I have neglected my vacation diary because I, like many current politicians, have been carrying on an affair. It’s with Dreamweaver. Last night I spent three hours putting a Lightbox gallery on a site that maybe 15 people will see. If only I could have done so while traveling to South America.
Don Funk is the self-professed master of the roundhouse kick. On the final evening of first year of beach vacation, Don introduced this technique. It could not be performed on our porch, which was probably a good thing since he was drunk. No, this graceful athletic movement needed to be completed in the pool.
We went to the pool. Don showed off his moves, many times. Small children were frightened. OK, no kids were at the pool, which is good since Don is a first-grade teacher.
In the subsequent three years, we talked about the roundhouse kick but there was no actual kicking. It could have been because Don hadn’t made it back to the Florabama club to drink a bushwacker, which tastes like milk mixed with turpentine. In any case, we missed out. Don promised not only to display the kick, but to give lessons on the half hour.
It was Wednesday night. On most beach vacations, we would have headed home by then. We usually stayed four nights but this year we had a buy-four, get three free deal. We had worn Don down. He was going to display his might. My wife had her mini video camera, so we were going to get a Youtube-quality production for sure.
A friend had insulted Don, stating that he would not be able to break a piece of toilet paper with his kick. Don moved into action. He grabbed a roll of toilet paper and wrote messages. They called our friends many names. Now I was part of roundhouse kick lore. I would have to hold up the paper.
We went down to the indoor pool, strangely located on the 7th floor. The view was across the street, not of the gulf. Don got in the water and I held the paper up outside the pool. It was apparent, not at all due to Don being a short man, that I would have to get in the water. I would be in the line of fire.

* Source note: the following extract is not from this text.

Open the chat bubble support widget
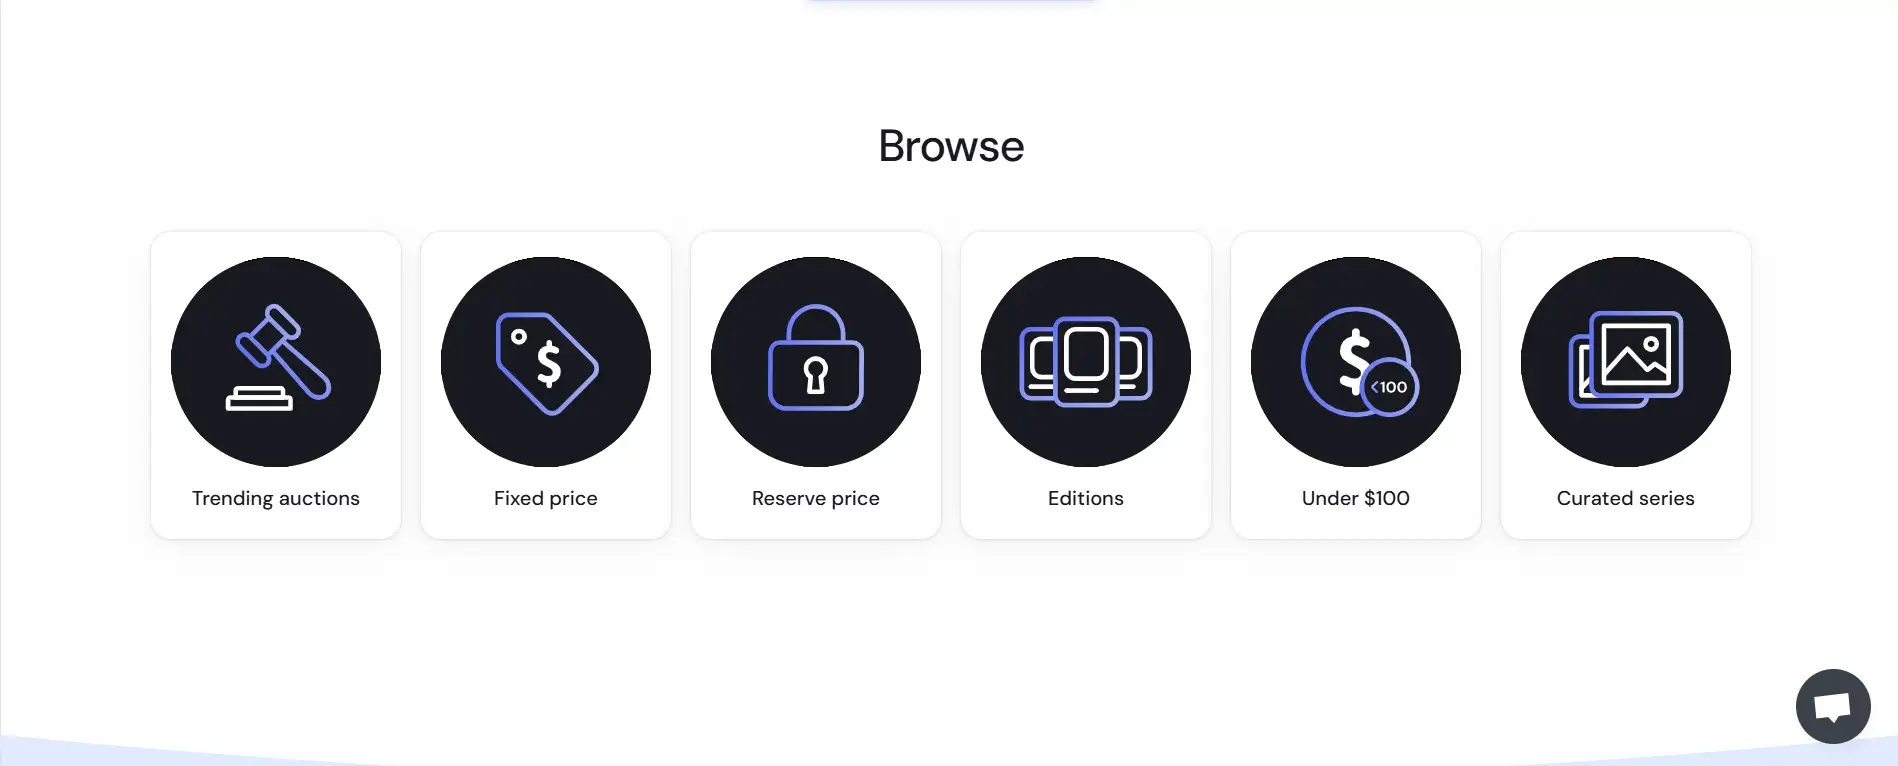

I imagined Don firing through a kick and breaking my nose, or missing the paper and injuring himself, a more likely result. I held the paper a couple of feet above the top of the four-foot level. Don’s first attempt was low. He is not easily swayed. His second kick went through. There was jubilation.
I’ve heard that one of the problems with society today is that people don’t know when to say “enough”. This is true of eating, spending, some distant unmentionable relationships, and very rarely for me, football obsession. I brought my circular Titan inflatables to the pool, and decided that it would be cool to try to jump from the side of the pool and land on the inflatable so that I would be sitting. My attempts were laughable.
Don wanted a turn.
I assumed that he would follow my example. Do the butt flop and call it a day. Don went for another tact. He dove.
The hole was at most a foot across. It was probably designed for a pre-teen. Don’s entire furry body went through the opening. If he tried it again a hundred times he wouldn’t be able to do it again. Did I mention the pool was four feet deep? Don came up, and I laughed (it’s all on video that could be used for many lawsuits if ever published online) as Don held his head. He had cut his scalp. When you’re with kids, the fun is over when someone starts crying. With adults, it’s over when someone starts bleeding.
Don survived, because he’s he tough kind of guy who’s allegedly never had a hangover. We were on concussion watch for a day. The offending inflatables were used once more in the ocean and left behind with leaks. I do not at all consider it a metaphor for the 2008 season.
The best part of a vacation is detaching from the world and your troubles. A week seems like the perfect amount of time to be away. I wouldn’t mind finding out if two would be better.